I uploaded pictures onto a word document right from the start of our relationship. I started with a couple pictures from our first date & then our relationship status on Facebook. Included 'Check Ins' from Facebook of our first holiday together & then screenshots of Anniversary & birthday posts for each other & also 'Check Ins' from when he came home to Australia & then when I followed him over here. 
Basically a time line if you will, right from the start of our relationship to when we became De facto. Then a picture from each month of being over here (in a separate word document) and written the date it was taken, who is the in the picture & the occasion. 
We are also living with my partners parents and finding it hard to find evidence for financial aspects etc because of this. That's why I've added whatever I can to the other Headings.


----------



## ampk (Sep 21, 2013)

leahchristina92 said:


> I uploaded pictures onto a word document right from the start of our relationship. I started with a couple pictures from our first date & then our relationship status on Facebook. Included 'Check Ins' from Facebook of our first holiday together & then screenshots of Anniversary & birthday posts for each other & also 'Check Ins' from when he came home to Australia & then when I followed him over here.
> Basically a time line if you will, right from the start of our relationship to when we became De facto. Then a picture from each month of being over here (in a separate word document) and written the date it was taken, who is the in the picture & the occasion.
> We are also living with my partners parents and finding it hard to find evidence for financial aspects etc because of this. That's why I've added whatever I can to the other Headings.

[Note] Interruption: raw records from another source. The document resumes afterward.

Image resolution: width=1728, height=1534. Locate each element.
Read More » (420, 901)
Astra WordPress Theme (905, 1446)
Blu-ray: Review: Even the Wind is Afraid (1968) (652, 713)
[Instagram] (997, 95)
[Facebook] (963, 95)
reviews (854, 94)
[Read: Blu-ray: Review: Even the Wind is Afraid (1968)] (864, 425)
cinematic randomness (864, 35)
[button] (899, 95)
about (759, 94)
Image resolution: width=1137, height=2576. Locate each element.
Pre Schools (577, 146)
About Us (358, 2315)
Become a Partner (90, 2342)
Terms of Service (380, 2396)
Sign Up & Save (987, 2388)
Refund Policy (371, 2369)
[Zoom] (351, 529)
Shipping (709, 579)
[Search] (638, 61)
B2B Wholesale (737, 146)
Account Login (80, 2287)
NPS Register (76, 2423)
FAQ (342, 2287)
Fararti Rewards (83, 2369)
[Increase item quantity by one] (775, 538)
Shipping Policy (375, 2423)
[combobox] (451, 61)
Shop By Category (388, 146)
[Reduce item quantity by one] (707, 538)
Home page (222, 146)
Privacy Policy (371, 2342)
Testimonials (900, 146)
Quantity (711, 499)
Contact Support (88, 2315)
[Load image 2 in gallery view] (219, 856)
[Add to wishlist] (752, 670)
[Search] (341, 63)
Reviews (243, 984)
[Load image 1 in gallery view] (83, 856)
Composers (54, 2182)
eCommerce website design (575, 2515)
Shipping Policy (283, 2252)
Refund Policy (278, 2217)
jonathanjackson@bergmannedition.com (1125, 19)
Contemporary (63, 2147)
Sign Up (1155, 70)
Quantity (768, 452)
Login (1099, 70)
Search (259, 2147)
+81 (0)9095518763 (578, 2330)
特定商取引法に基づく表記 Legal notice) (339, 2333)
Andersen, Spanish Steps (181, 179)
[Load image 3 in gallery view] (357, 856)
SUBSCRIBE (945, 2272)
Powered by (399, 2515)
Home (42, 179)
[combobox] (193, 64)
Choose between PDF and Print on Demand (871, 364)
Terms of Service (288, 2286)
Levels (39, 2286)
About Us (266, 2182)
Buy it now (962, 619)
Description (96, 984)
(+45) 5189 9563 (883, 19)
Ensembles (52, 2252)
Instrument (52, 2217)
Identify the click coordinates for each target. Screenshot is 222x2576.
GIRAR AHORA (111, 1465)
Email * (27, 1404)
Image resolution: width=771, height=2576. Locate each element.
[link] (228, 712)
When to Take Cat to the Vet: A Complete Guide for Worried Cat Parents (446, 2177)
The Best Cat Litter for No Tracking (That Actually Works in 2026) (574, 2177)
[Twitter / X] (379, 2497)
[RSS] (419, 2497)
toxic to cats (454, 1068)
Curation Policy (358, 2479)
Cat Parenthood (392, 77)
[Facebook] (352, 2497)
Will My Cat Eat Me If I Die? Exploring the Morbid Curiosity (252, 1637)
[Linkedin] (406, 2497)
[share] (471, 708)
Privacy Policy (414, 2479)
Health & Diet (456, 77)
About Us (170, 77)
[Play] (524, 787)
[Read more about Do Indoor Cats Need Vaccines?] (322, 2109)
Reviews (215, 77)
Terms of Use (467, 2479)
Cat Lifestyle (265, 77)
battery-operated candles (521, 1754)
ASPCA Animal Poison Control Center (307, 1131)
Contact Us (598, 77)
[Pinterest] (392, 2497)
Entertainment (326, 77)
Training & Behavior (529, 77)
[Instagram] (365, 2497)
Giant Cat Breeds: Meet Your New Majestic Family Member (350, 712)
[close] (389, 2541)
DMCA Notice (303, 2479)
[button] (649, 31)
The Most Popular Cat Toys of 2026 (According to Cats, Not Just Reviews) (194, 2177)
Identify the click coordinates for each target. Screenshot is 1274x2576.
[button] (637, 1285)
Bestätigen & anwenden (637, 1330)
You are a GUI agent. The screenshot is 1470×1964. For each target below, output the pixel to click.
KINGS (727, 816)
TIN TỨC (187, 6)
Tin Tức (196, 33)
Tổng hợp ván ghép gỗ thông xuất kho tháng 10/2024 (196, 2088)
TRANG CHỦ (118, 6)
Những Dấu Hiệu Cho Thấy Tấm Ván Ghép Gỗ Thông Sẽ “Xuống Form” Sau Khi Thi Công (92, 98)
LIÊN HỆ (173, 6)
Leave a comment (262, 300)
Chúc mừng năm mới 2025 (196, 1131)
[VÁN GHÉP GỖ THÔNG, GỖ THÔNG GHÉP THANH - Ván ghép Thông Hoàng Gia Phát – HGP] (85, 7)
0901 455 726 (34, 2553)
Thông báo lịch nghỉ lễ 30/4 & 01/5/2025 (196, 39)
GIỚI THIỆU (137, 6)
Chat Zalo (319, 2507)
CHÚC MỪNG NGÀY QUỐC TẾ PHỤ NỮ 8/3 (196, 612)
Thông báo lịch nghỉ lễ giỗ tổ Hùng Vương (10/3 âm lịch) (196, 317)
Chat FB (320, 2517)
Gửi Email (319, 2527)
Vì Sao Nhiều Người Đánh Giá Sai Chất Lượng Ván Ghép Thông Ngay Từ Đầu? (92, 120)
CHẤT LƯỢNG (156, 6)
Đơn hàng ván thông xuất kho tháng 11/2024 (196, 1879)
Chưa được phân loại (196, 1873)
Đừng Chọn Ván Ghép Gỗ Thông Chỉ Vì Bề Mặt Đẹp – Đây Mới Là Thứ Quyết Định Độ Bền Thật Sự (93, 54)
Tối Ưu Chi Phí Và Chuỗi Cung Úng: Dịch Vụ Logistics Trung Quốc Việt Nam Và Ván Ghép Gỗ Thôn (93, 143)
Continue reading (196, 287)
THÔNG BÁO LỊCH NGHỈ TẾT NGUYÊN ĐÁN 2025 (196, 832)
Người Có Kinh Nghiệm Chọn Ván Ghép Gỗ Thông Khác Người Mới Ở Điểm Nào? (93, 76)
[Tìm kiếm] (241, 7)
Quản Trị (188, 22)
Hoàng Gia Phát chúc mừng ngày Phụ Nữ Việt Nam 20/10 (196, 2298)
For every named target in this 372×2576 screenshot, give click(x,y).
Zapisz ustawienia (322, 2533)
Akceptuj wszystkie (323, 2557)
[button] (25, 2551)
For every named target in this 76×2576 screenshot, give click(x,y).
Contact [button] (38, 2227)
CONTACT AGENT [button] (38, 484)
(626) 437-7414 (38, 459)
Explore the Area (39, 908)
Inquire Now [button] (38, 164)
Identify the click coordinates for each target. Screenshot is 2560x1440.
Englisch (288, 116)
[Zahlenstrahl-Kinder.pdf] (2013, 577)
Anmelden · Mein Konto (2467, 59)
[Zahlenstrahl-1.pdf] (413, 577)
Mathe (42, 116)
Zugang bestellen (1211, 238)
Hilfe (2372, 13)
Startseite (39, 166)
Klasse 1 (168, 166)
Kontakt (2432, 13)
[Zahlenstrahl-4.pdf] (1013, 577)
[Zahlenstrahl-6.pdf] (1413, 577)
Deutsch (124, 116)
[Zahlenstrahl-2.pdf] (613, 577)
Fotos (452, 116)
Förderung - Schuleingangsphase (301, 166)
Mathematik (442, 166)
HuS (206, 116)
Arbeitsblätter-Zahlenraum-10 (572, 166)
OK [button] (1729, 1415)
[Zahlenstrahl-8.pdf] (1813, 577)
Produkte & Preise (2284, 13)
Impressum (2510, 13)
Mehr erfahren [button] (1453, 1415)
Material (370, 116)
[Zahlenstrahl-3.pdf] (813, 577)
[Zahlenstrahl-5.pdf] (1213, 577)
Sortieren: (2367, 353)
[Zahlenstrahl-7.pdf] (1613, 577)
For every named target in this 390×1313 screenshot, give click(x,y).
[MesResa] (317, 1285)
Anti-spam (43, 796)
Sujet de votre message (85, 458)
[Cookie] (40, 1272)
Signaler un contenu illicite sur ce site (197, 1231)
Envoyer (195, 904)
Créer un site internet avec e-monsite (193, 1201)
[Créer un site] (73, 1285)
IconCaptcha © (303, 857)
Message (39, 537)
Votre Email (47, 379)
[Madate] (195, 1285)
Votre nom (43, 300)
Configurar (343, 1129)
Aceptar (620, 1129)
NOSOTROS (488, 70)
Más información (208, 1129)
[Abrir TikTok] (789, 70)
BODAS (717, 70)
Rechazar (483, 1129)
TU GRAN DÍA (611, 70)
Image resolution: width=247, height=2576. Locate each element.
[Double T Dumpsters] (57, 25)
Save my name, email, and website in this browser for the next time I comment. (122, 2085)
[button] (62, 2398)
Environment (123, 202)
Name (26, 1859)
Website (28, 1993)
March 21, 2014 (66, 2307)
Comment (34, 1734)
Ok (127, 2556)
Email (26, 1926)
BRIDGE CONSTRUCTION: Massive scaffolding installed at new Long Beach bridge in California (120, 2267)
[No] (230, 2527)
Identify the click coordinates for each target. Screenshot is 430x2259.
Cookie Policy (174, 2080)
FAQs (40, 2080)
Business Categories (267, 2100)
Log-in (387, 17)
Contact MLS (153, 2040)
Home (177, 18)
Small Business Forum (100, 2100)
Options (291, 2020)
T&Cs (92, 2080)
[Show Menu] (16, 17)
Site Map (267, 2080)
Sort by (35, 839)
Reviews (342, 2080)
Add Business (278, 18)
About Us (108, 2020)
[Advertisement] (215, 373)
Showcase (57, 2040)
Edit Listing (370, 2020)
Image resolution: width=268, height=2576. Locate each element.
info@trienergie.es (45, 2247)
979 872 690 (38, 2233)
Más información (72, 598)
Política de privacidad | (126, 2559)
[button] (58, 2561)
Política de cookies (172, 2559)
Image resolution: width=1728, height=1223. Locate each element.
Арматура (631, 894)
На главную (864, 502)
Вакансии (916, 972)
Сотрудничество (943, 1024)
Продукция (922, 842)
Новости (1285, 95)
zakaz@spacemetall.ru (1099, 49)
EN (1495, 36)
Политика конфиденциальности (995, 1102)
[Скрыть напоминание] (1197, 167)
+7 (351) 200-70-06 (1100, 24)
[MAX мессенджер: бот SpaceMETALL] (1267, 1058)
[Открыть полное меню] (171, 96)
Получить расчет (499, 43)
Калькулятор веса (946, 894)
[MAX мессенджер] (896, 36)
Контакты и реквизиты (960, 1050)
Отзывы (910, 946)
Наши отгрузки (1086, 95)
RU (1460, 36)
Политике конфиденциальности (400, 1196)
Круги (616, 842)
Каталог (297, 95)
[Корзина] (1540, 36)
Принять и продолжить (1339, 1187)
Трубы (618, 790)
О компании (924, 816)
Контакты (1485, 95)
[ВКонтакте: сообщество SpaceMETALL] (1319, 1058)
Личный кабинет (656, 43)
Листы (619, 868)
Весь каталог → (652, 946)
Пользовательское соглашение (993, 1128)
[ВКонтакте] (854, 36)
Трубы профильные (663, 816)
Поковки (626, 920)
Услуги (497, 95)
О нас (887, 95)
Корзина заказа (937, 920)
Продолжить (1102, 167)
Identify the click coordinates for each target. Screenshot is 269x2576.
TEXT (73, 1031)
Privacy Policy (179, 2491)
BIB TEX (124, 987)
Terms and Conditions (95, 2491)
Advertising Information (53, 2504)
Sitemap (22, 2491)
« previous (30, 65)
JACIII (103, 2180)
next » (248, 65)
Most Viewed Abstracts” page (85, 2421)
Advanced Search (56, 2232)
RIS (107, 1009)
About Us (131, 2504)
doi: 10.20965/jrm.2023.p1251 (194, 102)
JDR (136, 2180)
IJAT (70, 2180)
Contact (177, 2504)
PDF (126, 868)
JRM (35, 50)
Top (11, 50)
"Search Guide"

How many photos? on how many pages?


----------



## leahchristina92 (Aug 8, 2017)

ampk said:


> How many photos? on how many pages?


4 pictures on each page & so far, 4 pages but I will probably have another page by the time I submit my application!


----------



## TheFluff (Oct 31, 2016)

Get your friends and family to also include it in their stat decs. You can also write your own stat dec as supporting evidence, including outlinging why you are unable to register your relationship officially.


----------